- WHAT IS NEEDED
Please print the whole listing below exactly as it stands.

- RECORDED DATA
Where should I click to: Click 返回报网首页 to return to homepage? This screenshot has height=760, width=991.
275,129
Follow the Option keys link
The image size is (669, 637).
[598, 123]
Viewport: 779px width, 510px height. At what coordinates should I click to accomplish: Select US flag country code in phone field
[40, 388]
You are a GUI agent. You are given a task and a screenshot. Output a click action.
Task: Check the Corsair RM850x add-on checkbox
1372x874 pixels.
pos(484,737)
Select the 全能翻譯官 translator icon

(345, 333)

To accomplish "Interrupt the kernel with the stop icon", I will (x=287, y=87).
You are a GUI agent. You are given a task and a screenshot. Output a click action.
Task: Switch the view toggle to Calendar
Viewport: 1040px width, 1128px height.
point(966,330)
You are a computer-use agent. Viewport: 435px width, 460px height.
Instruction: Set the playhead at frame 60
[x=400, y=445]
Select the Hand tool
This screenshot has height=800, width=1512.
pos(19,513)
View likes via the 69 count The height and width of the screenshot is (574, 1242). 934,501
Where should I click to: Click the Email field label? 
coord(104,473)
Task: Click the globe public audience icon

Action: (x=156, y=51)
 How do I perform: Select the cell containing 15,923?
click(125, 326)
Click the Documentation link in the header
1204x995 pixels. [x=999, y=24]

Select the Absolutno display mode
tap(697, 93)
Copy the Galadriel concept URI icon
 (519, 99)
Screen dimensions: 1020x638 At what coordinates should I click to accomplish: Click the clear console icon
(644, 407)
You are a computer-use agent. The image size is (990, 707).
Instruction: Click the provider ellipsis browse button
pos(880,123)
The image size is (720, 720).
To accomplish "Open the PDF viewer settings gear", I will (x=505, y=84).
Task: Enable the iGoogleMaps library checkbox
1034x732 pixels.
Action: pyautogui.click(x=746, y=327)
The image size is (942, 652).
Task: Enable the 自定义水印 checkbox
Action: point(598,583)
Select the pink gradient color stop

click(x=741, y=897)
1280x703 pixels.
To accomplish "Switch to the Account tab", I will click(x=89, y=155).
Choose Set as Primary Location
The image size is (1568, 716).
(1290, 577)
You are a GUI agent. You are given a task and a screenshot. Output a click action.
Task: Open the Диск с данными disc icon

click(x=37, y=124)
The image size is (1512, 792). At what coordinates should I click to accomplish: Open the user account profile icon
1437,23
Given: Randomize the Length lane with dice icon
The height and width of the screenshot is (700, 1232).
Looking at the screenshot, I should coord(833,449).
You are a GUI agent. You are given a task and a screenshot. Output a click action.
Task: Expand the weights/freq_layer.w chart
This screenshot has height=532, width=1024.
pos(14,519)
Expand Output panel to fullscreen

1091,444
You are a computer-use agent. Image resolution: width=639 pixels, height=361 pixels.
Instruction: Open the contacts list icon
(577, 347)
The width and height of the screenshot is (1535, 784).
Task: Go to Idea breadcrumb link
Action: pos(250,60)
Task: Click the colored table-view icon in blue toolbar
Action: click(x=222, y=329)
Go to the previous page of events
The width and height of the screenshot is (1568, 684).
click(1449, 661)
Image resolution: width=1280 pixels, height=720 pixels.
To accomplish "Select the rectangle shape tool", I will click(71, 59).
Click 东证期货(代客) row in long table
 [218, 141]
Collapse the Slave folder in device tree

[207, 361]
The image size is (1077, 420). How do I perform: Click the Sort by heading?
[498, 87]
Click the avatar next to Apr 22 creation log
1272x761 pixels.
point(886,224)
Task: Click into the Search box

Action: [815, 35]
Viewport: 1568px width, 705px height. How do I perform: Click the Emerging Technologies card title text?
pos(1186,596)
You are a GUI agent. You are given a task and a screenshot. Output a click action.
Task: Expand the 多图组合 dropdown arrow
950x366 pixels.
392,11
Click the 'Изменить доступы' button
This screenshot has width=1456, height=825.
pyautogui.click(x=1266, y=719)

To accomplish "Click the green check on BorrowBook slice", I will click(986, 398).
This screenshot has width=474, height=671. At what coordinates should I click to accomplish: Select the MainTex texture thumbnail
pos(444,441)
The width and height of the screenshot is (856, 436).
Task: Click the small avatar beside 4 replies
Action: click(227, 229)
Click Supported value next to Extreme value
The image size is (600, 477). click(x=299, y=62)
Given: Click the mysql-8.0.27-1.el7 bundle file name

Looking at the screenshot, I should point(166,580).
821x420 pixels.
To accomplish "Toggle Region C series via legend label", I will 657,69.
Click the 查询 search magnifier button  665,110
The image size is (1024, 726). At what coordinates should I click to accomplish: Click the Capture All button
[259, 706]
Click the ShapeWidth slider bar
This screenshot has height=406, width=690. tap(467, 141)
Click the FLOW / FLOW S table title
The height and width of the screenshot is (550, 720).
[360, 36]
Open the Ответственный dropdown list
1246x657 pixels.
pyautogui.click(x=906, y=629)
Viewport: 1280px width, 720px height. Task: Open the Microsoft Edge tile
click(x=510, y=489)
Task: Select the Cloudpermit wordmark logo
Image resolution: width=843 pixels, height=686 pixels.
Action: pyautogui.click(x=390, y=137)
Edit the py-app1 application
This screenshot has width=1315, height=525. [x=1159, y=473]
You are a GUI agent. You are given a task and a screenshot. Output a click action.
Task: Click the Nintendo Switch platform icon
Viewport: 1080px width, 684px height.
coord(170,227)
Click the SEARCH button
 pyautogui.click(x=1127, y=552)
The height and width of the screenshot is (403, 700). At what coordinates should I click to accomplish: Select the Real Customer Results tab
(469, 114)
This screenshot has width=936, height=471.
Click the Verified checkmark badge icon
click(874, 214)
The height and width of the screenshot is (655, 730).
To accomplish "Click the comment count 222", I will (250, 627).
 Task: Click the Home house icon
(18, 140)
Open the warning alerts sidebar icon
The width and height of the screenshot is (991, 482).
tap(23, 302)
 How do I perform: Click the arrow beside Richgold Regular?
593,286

- SOLUTION TO THIS TASK
Where should I click to: Click 返回报网首页 to return to homepage? This screenshot has height=760, width=991.
275,129
Follow the Option keys link
The image size is (669, 637).
[598, 123]
Viewport: 779px width, 510px height. At what coordinates should I click to accomplish: Select US flag country code in phone field
[40, 388]
You are a GUI agent. You are given a task and a screenshot. Output a click action.
Task: Check the Corsair RM850x add-on checkbox
1372x874 pixels.
pos(484,737)
Select the 全能翻譯官 translator icon

(345, 333)

To accomplish "Interrupt the kernel with the stop icon", I will (x=287, y=87).
You are a GUI agent. You are given a task and a screenshot. Output a click action.
Task: Switch the view toggle to Calendar
Viewport: 1040px width, 1128px height.
point(966,330)
You are a computer-use agent. Viewport: 435px width, 460px height.
Instruction: Set the playhead at frame 60
[x=400, y=445]
Select the Hand tool
This screenshot has height=800, width=1512.
pos(19,513)
View likes via the 69 count The height and width of the screenshot is (574, 1242). 934,501
Where should I click to: Click the Email field label? 
coord(104,473)
Task: Click the globe public audience icon

Action: (x=156, y=51)
 How do I perform: Select the cell containing 15,923?
click(125, 326)
Click the Documentation link in the header
1204x995 pixels. [x=999, y=24]

Select the Absolutno display mode
tap(697, 93)
Copy the Galadriel concept URI icon
 (519, 99)
Screen dimensions: 1020x638 At what coordinates should I click to accomplish: Click the clear console icon
(644, 407)
You are a computer-use agent. The image size is (990, 707).
Instruction: Click the provider ellipsis browse button
pos(880,123)
The image size is (720, 720).
To accomplish "Open the PDF viewer settings gear", I will (x=505, y=84).
Task: Enable the iGoogleMaps library checkbox
1034x732 pixels.
Action: pyautogui.click(x=746, y=327)
The image size is (942, 652).
Task: Enable the 自定义水印 checkbox
Action: point(598,583)
Select the pink gradient color stop

click(x=741, y=897)
1280x703 pixels.
To accomplish "Switch to the Account tab", I will click(x=89, y=155).
Choose Set as Primary Location
The image size is (1568, 716).
(1290, 577)
You are a GUI agent. You are given a task and a screenshot. Output a click action.
Task: Open the Диск с данными disc icon

click(x=37, y=124)
The image size is (1512, 792). At what coordinates should I click to accomplish: Open the user account profile icon
1437,23
Given: Randomize the Length lane with dice icon
The height and width of the screenshot is (700, 1232).
Looking at the screenshot, I should coord(833,449).
You are a GUI agent. You are given a task and a screenshot. Output a click action.
Task: Expand the weights/freq_layer.w chart
This screenshot has height=532, width=1024.
pos(14,519)
Expand Output panel to fullscreen

1091,444
You are a computer-use agent. Image resolution: width=639 pixels, height=361 pixels.
Instruction: Open the contacts list icon
(577, 347)
The width and height of the screenshot is (1535, 784).
Task: Go to Idea breadcrumb link
Action: pos(250,60)
Task: Click the colored table-view icon in blue toolbar
Action: click(x=222, y=329)
Go to the previous page of events
The width and height of the screenshot is (1568, 684).
click(1449, 661)
Image resolution: width=1280 pixels, height=720 pixels.
To accomplish "Select the rectangle shape tool", I will click(71, 59).
Click 东证期货(代客) row in long table
 [218, 141]
Collapse the Slave folder in device tree

[207, 361]
The image size is (1077, 420). How do I perform: Click the Sort by heading?
[498, 87]
Click the avatar next to Apr 22 creation log
1272x761 pixels.
point(886,224)
Task: Click into the Search box

Action: [815, 35]
Viewport: 1568px width, 705px height. How do I perform: Click the Emerging Technologies card title text?
pos(1186,596)
You are a GUI agent. You are given a task and a screenshot. Output a click action.
Task: Expand the 多图组合 dropdown arrow
950x366 pixels.
392,11
Click the 'Изменить доступы' button
This screenshot has width=1456, height=825.
pyautogui.click(x=1266, y=719)

To accomplish "Click the green check on BorrowBook slice", I will click(986, 398).
This screenshot has width=474, height=671. At what coordinates should I click to accomplish: Select the MainTex texture thumbnail
pos(444,441)
The width and height of the screenshot is (856, 436).
Task: Click the small avatar beside 4 replies
Action: click(227, 229)
Click Supported value next to Extreme value
The image size is (600, 477). click(x=299, y=62)
Given: Click the mysql-8.0.27-1.el7 bundle file name

Looking at the screenshot, I should point(166,580).
821x420 pixels.
To accomplish "Toggle Region C series via legend label", I will 657,69.
Click the 查询 search magnifier button  665,110
The image size is (1024, 726). At what coordinates should I click to accomplish: Click the Capture All button
[259, 706]
Click the ShapeWidth slider bar
This screenshot has height=406, width=690. tap(467, 141)
Click the FLOW / FLOW S table title
The height and width of the screenshot is (550, 720).
[360, 36]
Open the Ответственный dropdown list
1246x657 pixels.
pyautogui.click(x=906, y=629)
Viewport: 1280px width, 720px height. Task: Open the Microsoft Edge tile
click(x=510, y=489)
Task: Select the Cloudpermit wordmark logo
Image resolution: width=843 pixels, height=686 pixels.
Action: pyautogui.click(x=390, y=137)
Edit the py-app1 application
This screenshot has width=1315, height=525. [x=1159, y=473]
You are a GUI agent. You are given a task and a screenshot. Output a click action.
Task: Click the Nintendo Switch platform icon
Viewport: 1080px width, 684px height.
coord(170,227)
Click the SEARCH button
 pyautogui.click(x=1127, y=552)
The height and width of the screenshot is (403, 700). At what coordinates should I click to accomplish: Select the Real Customer Results tab
(469, 114)
This screenshot has width=936, height=471.
Click the Verified checkmark badge icon
click(874, 214)
The height and width of the screenshot is (655, 730).
To accomplish "Click the comment count 222", I will (250, 627).
 Task: Click the Home house icon
(18, 140)
Open the warning alerts sidebar icon
The width and height of the screenshot is (991, 482).
tap(23, 302)
 How do I perform: Click the arrow beside Richgold Regular?
593,286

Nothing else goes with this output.